EXERCISE INPUTS:
--*--
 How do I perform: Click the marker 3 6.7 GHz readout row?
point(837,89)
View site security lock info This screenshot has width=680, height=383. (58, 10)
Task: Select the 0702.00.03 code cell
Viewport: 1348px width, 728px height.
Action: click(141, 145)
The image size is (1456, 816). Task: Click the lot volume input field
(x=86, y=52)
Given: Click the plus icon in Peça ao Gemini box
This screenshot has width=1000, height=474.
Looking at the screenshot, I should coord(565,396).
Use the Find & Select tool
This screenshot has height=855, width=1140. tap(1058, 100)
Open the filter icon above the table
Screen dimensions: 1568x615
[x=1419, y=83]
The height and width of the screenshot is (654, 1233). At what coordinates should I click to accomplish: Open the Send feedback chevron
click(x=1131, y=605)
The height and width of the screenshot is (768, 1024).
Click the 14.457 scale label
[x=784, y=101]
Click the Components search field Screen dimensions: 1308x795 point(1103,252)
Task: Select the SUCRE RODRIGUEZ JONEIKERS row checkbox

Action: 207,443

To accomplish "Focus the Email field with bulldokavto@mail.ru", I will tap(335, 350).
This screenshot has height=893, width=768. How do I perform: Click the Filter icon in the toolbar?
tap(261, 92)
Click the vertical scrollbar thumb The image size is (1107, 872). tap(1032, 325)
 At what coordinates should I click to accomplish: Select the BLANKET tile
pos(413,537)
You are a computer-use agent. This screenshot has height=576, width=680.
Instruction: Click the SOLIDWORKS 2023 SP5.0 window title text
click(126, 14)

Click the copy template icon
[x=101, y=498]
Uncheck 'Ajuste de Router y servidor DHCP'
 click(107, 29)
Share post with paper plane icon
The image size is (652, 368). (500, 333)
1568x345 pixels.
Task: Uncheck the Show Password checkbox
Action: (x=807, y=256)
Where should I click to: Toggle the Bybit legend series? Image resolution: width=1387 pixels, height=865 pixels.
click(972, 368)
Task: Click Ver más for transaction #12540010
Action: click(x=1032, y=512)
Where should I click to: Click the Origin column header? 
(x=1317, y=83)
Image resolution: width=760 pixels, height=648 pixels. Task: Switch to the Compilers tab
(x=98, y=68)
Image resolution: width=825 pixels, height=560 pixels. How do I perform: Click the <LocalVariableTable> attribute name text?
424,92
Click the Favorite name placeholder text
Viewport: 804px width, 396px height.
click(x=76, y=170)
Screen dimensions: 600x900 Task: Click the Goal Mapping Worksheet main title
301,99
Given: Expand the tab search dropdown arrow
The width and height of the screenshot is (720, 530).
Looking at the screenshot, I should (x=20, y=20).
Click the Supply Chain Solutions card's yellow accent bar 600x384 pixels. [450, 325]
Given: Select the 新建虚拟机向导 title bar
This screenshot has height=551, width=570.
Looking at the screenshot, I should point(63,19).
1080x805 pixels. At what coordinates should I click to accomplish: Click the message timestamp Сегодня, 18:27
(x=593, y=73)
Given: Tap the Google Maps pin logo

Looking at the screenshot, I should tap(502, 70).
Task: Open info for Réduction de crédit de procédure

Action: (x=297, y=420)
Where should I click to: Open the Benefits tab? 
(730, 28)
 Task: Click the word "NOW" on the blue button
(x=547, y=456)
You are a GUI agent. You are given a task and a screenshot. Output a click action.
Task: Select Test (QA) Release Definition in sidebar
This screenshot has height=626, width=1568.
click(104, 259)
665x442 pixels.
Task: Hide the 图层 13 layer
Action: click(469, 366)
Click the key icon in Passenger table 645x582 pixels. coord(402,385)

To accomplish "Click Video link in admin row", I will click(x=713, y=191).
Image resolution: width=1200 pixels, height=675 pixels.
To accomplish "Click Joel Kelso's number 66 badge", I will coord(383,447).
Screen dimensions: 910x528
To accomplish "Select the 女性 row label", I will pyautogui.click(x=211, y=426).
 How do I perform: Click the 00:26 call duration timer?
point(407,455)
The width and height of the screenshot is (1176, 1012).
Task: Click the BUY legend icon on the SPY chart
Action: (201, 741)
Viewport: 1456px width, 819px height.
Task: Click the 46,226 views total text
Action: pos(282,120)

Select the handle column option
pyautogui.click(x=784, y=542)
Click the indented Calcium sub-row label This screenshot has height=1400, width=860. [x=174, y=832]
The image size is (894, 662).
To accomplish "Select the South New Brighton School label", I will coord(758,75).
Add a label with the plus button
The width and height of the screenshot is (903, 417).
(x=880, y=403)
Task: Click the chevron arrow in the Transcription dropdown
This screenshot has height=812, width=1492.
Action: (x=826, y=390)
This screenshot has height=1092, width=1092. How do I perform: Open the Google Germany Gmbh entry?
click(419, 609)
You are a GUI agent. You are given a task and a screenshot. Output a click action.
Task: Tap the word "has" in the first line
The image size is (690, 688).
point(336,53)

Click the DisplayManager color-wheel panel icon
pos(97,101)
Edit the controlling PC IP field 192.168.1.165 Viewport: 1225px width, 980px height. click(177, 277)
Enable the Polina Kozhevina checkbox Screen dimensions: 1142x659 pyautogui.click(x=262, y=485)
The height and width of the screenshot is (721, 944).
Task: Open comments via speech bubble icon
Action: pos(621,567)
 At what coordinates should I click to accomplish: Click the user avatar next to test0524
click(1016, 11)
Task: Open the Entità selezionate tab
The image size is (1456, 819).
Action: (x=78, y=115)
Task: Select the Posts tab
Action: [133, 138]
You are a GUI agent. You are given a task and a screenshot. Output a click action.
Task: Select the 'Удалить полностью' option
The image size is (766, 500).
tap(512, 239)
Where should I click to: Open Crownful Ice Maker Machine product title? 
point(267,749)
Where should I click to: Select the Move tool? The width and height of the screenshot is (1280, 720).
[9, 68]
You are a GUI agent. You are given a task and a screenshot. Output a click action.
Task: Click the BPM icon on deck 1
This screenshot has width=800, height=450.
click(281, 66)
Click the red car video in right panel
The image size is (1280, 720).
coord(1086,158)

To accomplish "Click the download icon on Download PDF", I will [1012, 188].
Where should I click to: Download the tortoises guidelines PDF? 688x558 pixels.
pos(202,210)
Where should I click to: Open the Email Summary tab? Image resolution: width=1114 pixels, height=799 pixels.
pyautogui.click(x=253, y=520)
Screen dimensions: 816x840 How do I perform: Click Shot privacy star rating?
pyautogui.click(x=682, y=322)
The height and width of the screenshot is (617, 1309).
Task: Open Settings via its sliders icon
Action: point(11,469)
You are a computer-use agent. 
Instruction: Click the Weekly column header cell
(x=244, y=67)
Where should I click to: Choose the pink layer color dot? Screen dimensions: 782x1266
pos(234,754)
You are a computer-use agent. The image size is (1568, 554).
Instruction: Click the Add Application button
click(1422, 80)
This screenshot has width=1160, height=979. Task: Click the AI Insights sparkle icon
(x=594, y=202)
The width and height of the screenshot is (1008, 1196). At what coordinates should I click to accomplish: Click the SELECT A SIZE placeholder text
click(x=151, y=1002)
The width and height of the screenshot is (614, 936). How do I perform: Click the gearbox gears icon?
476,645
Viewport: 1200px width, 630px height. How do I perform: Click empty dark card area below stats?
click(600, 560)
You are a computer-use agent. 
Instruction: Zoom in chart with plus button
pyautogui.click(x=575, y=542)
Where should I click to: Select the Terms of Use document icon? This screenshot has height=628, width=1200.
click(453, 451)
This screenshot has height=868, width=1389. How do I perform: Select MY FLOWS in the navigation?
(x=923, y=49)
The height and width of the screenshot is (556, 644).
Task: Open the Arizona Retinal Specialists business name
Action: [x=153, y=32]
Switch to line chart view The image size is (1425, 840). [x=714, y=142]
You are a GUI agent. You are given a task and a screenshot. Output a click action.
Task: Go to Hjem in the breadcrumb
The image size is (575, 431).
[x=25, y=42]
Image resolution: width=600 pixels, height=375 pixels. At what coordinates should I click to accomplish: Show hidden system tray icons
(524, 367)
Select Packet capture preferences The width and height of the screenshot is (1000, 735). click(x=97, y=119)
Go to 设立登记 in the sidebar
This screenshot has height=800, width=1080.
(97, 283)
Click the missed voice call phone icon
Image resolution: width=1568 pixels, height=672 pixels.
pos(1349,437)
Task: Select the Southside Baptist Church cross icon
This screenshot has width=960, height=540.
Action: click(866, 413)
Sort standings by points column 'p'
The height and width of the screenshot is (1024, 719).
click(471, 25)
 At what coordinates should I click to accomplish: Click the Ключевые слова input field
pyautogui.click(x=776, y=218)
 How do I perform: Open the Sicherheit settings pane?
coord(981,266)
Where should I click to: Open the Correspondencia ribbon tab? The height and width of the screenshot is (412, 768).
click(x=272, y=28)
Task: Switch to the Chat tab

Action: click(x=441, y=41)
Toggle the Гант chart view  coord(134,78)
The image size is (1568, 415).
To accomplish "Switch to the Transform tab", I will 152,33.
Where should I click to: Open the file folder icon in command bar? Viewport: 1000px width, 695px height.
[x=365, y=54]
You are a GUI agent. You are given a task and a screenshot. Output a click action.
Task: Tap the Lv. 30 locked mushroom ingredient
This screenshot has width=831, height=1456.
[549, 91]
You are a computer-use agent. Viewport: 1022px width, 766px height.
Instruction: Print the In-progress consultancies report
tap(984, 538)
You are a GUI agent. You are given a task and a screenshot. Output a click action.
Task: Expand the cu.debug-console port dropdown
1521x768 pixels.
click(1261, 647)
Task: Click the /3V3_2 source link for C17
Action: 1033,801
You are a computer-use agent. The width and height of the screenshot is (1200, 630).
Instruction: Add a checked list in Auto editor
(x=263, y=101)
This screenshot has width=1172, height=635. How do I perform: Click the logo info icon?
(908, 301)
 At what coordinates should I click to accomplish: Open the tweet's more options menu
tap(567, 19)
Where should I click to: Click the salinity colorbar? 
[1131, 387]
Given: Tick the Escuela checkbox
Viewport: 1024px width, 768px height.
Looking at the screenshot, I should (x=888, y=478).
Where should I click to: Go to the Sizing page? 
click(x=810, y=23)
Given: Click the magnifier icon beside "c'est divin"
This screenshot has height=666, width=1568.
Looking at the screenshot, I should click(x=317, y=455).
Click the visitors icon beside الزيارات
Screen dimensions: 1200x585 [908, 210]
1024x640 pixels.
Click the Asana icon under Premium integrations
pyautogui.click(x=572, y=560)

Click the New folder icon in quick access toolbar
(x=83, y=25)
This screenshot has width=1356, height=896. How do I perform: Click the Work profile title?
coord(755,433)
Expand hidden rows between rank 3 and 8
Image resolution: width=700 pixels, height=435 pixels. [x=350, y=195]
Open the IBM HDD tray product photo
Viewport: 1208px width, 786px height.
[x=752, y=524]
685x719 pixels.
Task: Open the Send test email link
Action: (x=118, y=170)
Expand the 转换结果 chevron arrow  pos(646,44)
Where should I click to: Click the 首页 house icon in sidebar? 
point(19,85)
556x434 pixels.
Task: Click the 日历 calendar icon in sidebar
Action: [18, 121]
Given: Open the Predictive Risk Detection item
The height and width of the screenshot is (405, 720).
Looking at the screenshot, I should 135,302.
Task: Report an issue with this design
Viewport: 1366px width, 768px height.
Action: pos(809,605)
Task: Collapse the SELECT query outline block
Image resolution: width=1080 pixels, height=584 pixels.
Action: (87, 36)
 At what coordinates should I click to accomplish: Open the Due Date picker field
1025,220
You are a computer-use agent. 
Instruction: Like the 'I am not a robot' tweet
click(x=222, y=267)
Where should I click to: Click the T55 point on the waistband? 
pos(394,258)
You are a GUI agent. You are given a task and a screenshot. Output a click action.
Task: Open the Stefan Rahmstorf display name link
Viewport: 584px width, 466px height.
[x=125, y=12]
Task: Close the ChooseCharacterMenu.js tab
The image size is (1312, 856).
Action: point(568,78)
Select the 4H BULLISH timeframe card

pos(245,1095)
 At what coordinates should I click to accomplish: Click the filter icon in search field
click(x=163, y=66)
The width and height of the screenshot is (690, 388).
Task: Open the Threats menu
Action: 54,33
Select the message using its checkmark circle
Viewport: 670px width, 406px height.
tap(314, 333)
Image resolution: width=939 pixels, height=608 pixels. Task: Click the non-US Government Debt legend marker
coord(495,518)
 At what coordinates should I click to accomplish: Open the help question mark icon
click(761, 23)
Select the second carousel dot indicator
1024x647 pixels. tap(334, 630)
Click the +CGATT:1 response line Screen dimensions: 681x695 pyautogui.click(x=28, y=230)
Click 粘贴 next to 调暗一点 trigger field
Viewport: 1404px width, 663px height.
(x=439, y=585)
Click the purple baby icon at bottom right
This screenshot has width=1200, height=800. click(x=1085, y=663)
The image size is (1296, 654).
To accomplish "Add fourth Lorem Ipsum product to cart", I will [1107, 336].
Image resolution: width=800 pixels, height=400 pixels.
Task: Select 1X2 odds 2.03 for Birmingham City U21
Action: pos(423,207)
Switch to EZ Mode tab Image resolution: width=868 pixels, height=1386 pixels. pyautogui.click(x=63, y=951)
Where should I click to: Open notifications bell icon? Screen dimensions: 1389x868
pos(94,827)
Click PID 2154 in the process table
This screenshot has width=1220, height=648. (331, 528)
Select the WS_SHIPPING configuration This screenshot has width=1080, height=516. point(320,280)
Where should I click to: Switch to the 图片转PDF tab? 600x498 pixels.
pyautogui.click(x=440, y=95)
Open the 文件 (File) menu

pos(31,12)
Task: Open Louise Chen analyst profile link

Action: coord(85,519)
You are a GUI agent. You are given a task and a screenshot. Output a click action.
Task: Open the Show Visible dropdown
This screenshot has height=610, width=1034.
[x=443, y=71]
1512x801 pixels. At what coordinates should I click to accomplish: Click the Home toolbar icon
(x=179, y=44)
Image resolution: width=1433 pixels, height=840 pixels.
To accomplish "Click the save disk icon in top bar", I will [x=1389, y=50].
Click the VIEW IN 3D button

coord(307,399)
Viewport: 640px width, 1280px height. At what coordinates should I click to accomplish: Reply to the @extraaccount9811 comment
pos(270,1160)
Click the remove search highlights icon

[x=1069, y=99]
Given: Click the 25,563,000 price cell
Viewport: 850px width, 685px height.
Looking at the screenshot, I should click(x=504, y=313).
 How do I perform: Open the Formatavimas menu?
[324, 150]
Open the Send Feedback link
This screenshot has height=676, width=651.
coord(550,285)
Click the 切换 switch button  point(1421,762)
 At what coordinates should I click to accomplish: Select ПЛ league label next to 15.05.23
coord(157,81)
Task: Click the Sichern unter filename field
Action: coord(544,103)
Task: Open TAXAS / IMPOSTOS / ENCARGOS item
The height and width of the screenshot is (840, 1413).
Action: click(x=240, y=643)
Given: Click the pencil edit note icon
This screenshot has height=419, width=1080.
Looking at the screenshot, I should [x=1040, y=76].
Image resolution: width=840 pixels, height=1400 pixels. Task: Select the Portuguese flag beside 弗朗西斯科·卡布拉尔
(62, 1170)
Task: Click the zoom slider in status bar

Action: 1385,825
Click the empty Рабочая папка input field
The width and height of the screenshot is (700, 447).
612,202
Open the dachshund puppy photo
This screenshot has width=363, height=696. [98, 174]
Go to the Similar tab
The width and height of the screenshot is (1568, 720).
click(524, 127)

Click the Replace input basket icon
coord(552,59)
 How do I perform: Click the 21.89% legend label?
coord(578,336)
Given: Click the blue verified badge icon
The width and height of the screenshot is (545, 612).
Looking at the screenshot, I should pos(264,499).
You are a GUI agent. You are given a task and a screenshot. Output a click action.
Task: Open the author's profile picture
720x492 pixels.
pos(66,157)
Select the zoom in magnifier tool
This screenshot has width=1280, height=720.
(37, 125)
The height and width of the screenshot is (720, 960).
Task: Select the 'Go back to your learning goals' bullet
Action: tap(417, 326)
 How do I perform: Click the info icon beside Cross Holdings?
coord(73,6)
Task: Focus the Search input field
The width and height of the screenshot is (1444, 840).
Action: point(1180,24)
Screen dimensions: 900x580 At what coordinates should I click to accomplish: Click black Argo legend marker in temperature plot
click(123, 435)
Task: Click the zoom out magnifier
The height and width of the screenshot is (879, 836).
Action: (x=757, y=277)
--*--
TASK BRIEF: Start at the first line of the data above. Stop after the line containing "Open the filter icon above the table", reproducing each line exactly and adding nothing.

EXERCISE OUTPUT:
 How do I perform: Click the marker 3 6.7 GHz readout row?
point(837,89)
View site security lock info This screenshot has width=680, height=383. (58, 10)
Task: Select the 0702.00.03 code cell
Viewport: 1348px width, 728px height.
Action: click(141, 145)
The image size is (1456, 816). Task: Click the lot volume input field
(x=86, y=52)
Given: Click the plus icon in Peça ao Gemini box
This screenshot has width=1000, height=474.
Looking at the screenshot, I should coord(565,396).
Use the Find & Select tool
This screenshot has height=855, width=1140. tap(1058, 100)
Open the filter icon above the table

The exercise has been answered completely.